Secondo Westwood, «Le varietà ad alto rendimento non sono tanto resistenti come quelle utilizzate nella produzione tradizionale organica. Il riso ibrido ha un buon rendimento solo in alcune determinate condizioni. Richiede un uso intenso di fertilizzanti e pesticidi, così come una maggiore quantità d’acqua.
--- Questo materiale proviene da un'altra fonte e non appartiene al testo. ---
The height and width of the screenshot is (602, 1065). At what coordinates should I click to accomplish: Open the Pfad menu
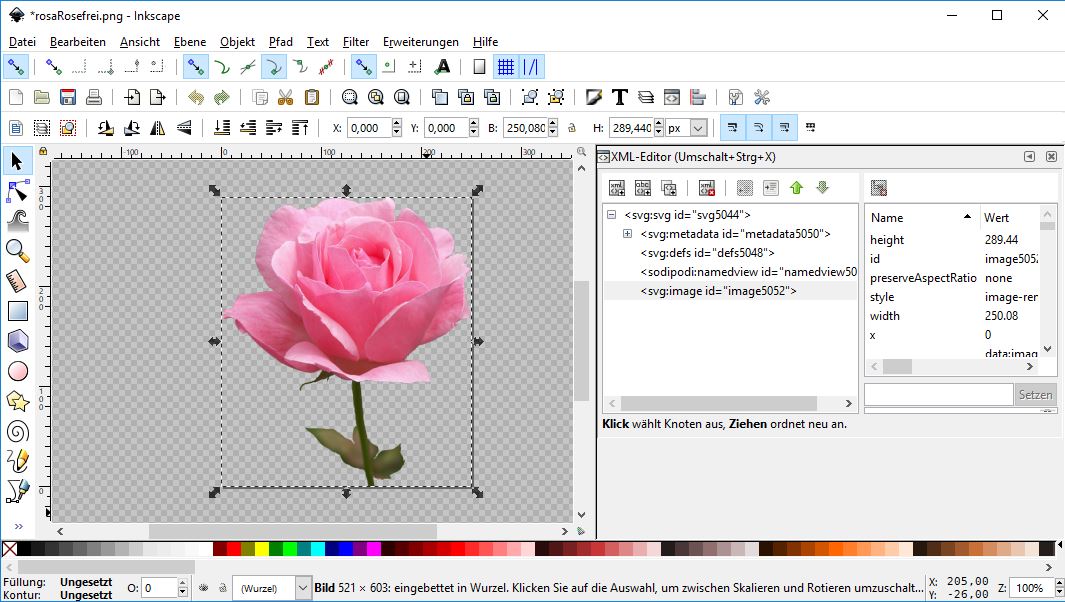281,42
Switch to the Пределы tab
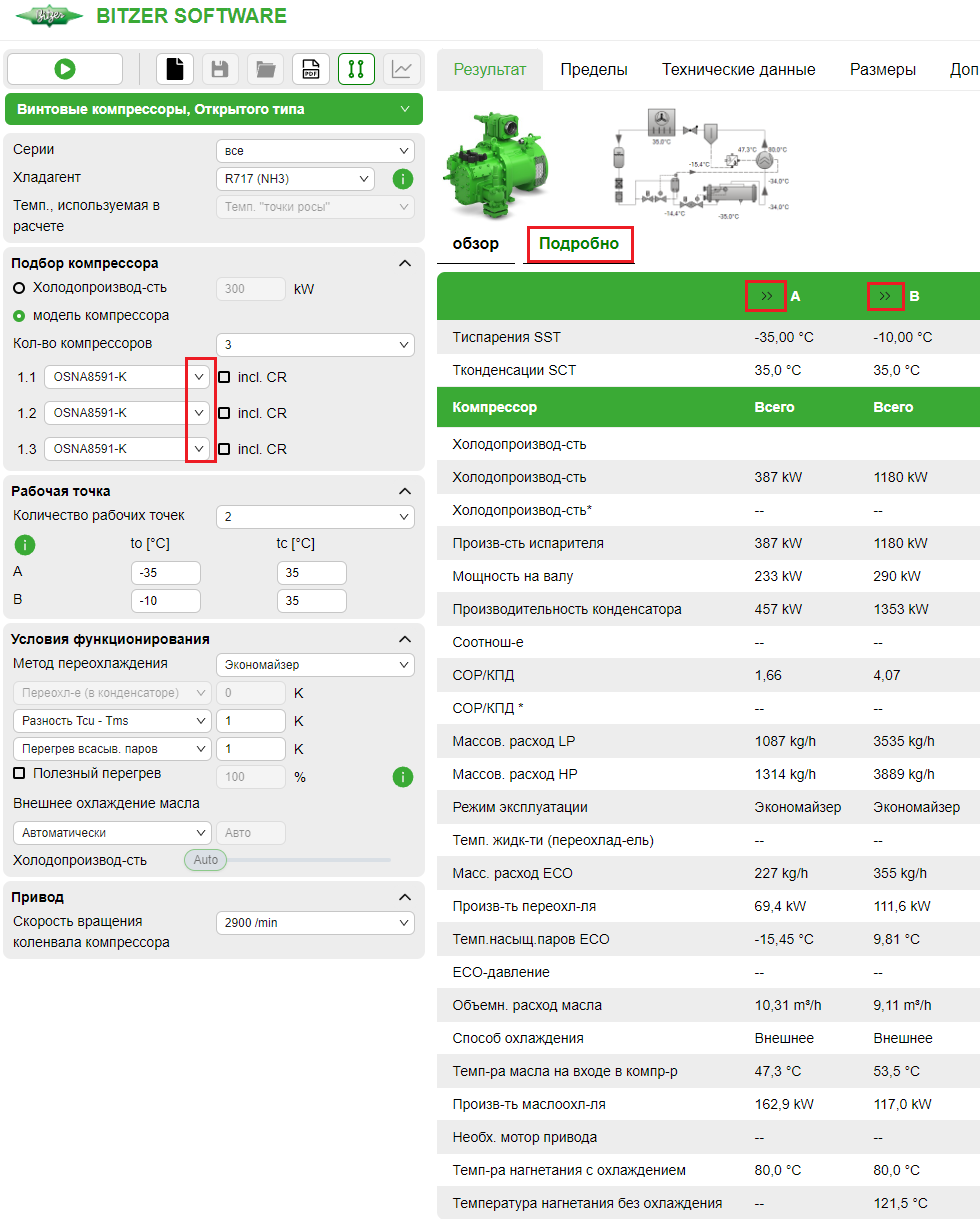Image resolution: width=980 pixels, height=1219 pixels. 594,70

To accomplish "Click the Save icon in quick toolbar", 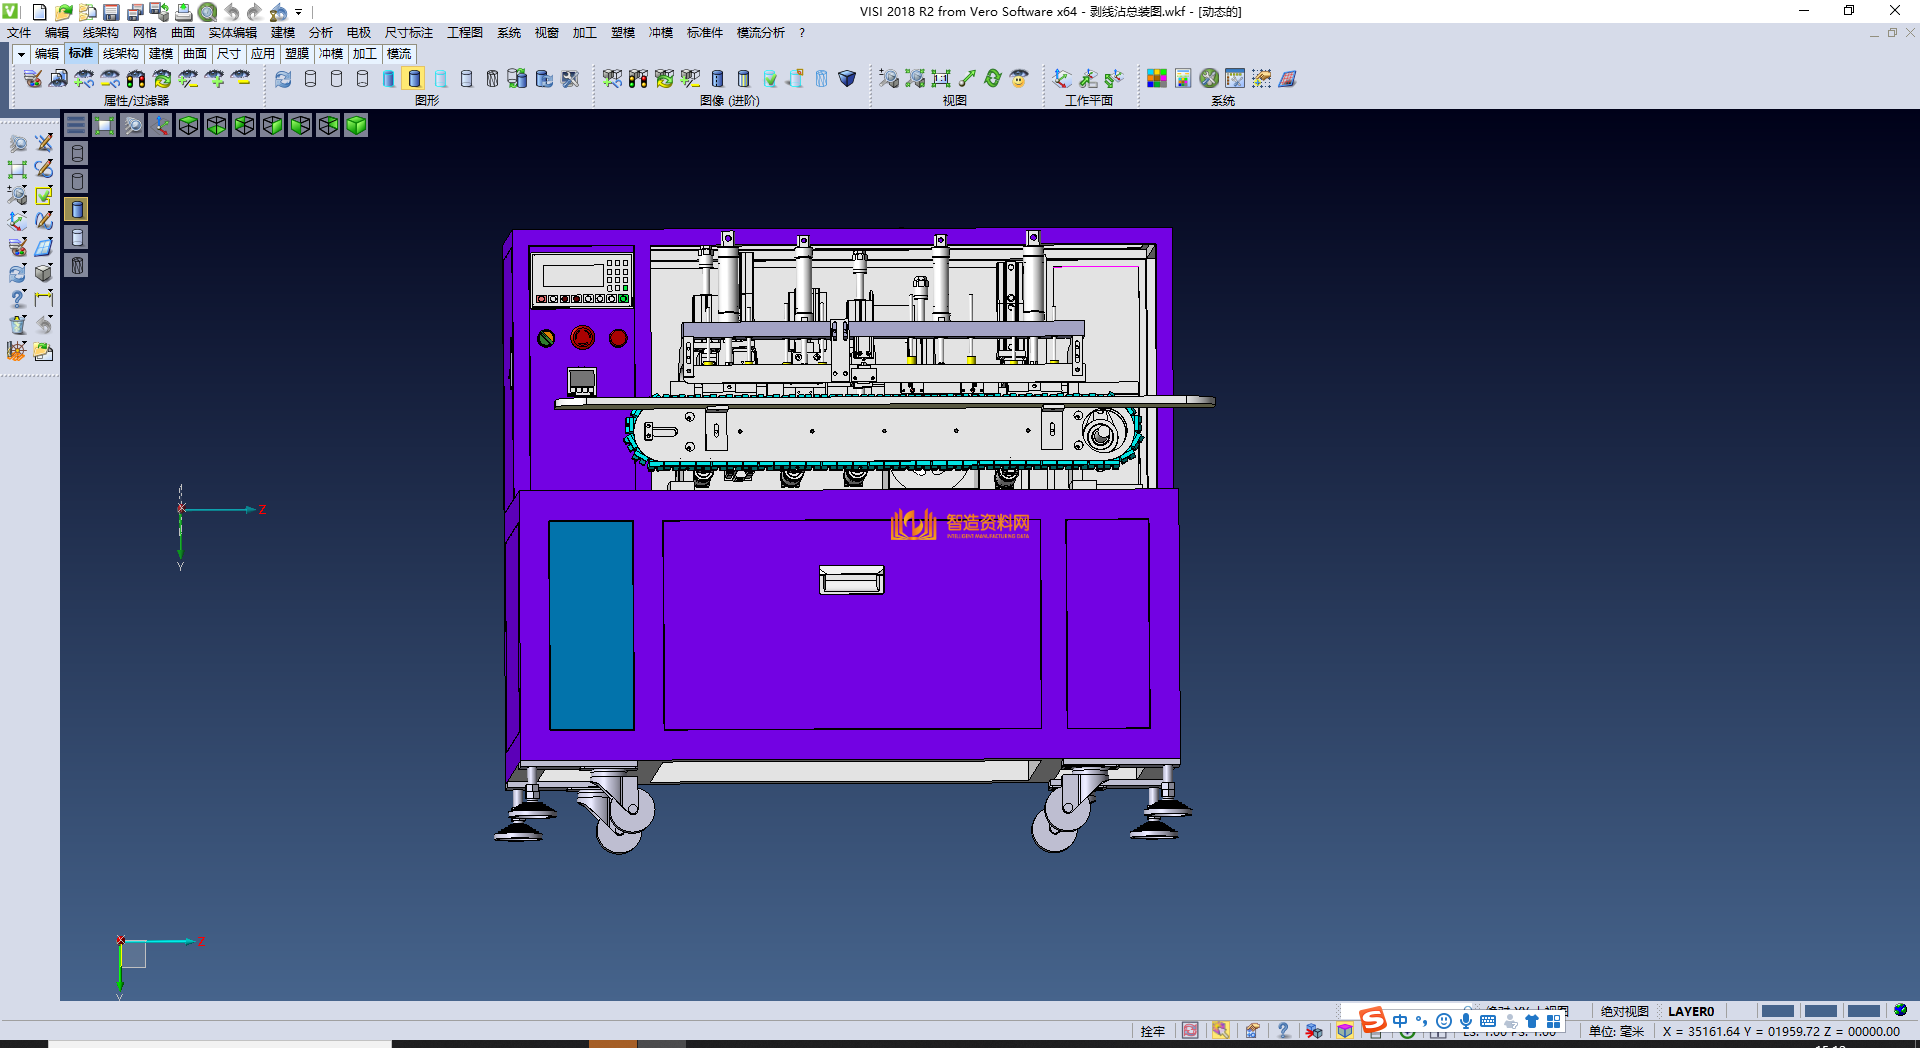I will pyautogui.click(x=111, y=12).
Queste sono le sue debolezze congenite». Secondo uno studio della United Nations Economic and Social Commission for Asia and the Pacific (Escap) il 70% dei poveri della regione vive nelle aree rurali ed il riso è il loro elemento di base per sopravvivere, ma proprio queste aree sono state dimenticate dalle politiche di sviluppo nazionali ed internazionali.

Secondo la Banca Mondiale, l’agricoltura rappresentava il 28,7% del Pil della Cina, tra il 1981 e il 1985, mentre l’industria era al 26%; tra il 2001 e il 2006, il Pil agricolo è sceso all’ 8,7% e l’industria è salita al 49,1%. Nello stesso periodo il India l’apporto agricolo al Pil è calato dal 18,4% al 6,2%, in Indonesia dal 18,4 all’11,8%.

Ma la crescita dell’industria non ha fatto calare il numero dei poveri nelle zone rurali: il 60% della forza lavoro in Asia-Pacifico è ancora impegnata in agricoltura e si tratta in gran parte dei più poveri tra i poveri e mentre manca il riso sempre più campi coltivati vengono abbandonati da contadini che vanno a cercare un briciolo di benessere nelle sempre più affollate metropoli asiatiche.

Secondo l’Escap è venuto il momento di fare i conti con i costi sociali e ambientali della “rivoluzione verde” degli anni ’40 – 50 e 60 che ha introdotto nuove tecniche di coltivazione nei Paesi in via di sviluppo e che ha introdotto varietà di riso ad alto rendimento, alterando profondamente la struttura del processo di coltivazione del riso in Asia.

Se tra il 1968 e il 1981 la produzione è cresciuta del 42%, oggi si stanno scontando i costi delle monocolture ed anche gli esperti internazionali di risicoltura sono ormai coscienti del danno ambientale prodotto dal “super-riso” e da fertilizzanti e pesticidi, ma davanti alla fame ed alle rivolte che rischiano di infiammare il mondo il movimento ecologista non può far sentire la propria voce, ha ragione ma probabilmente resterà ancora inascoltato: bisogna prima di tutto sfamare la gente.